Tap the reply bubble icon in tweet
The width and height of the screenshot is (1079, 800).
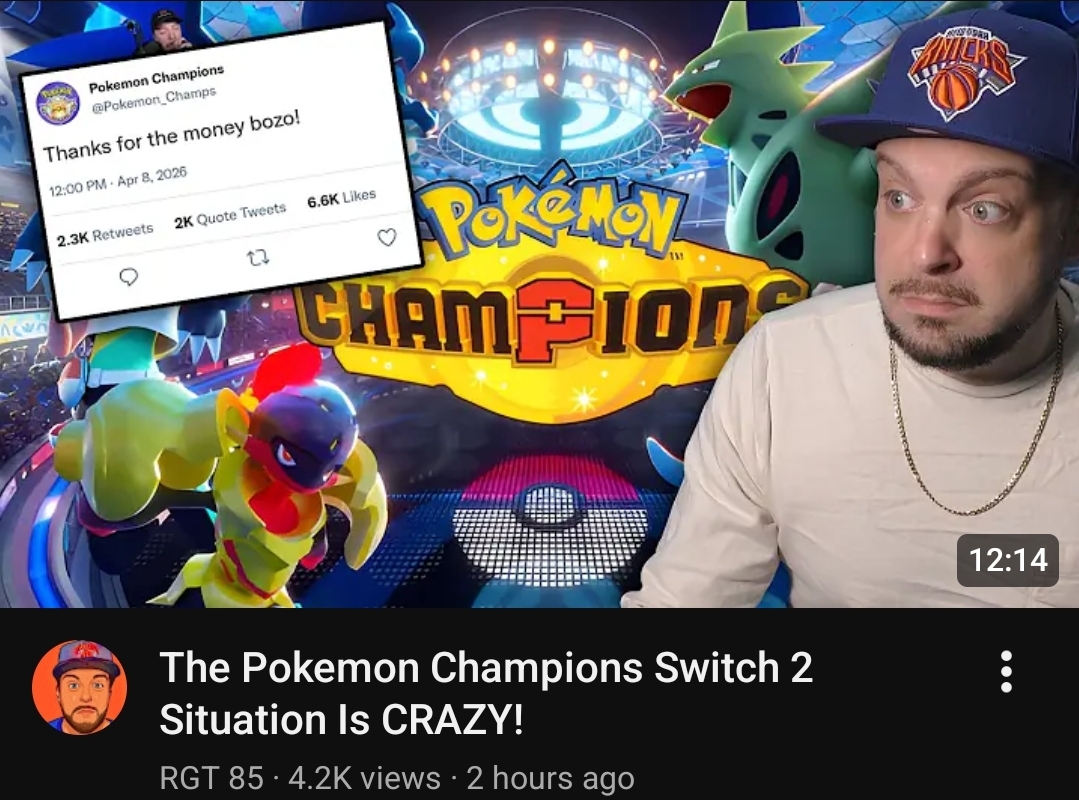coord(129,277)
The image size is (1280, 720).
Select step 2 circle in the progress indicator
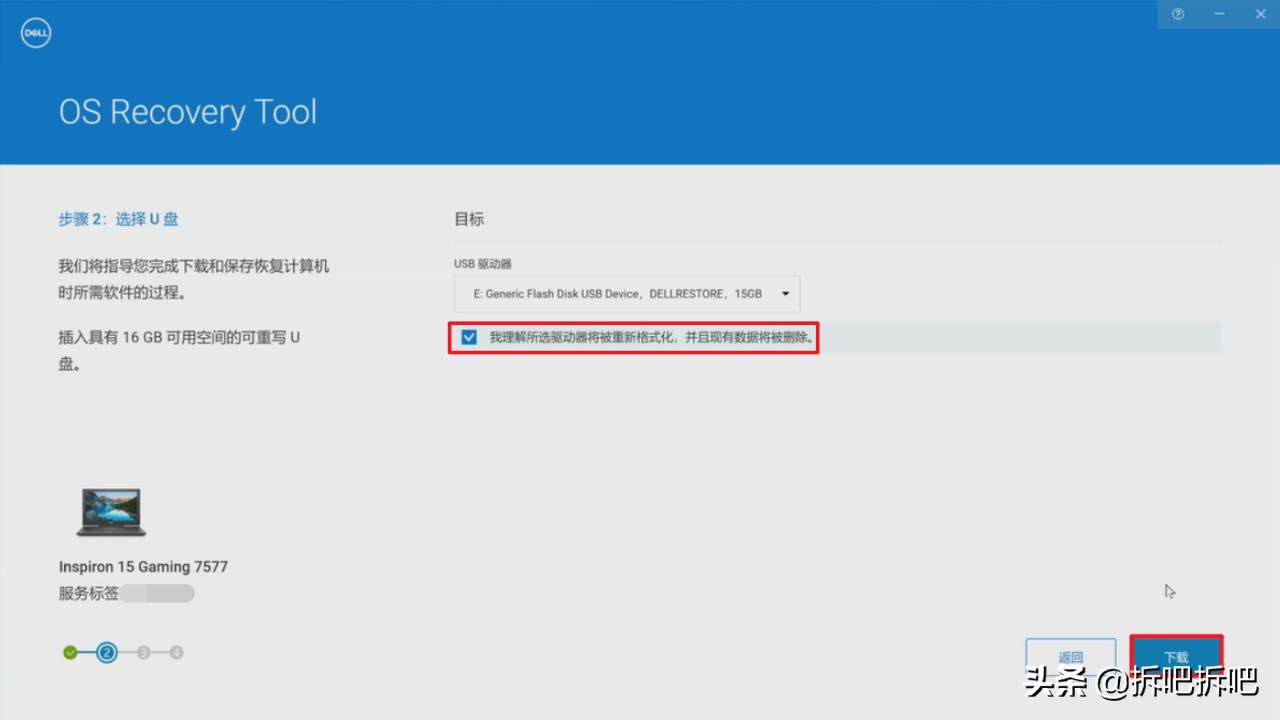click(x=106, y=651)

# # # #

**Task prompt:** Restate the records above word for word, without the pictures.

**Task result:**
Tap the reply bubble icon in tweet
The width and height of the screenshot is (1079, 800).
coord(129,277)
The image size is (1280, 720).
Select step 2 circle in the progress indicator
click(x=106, y=651)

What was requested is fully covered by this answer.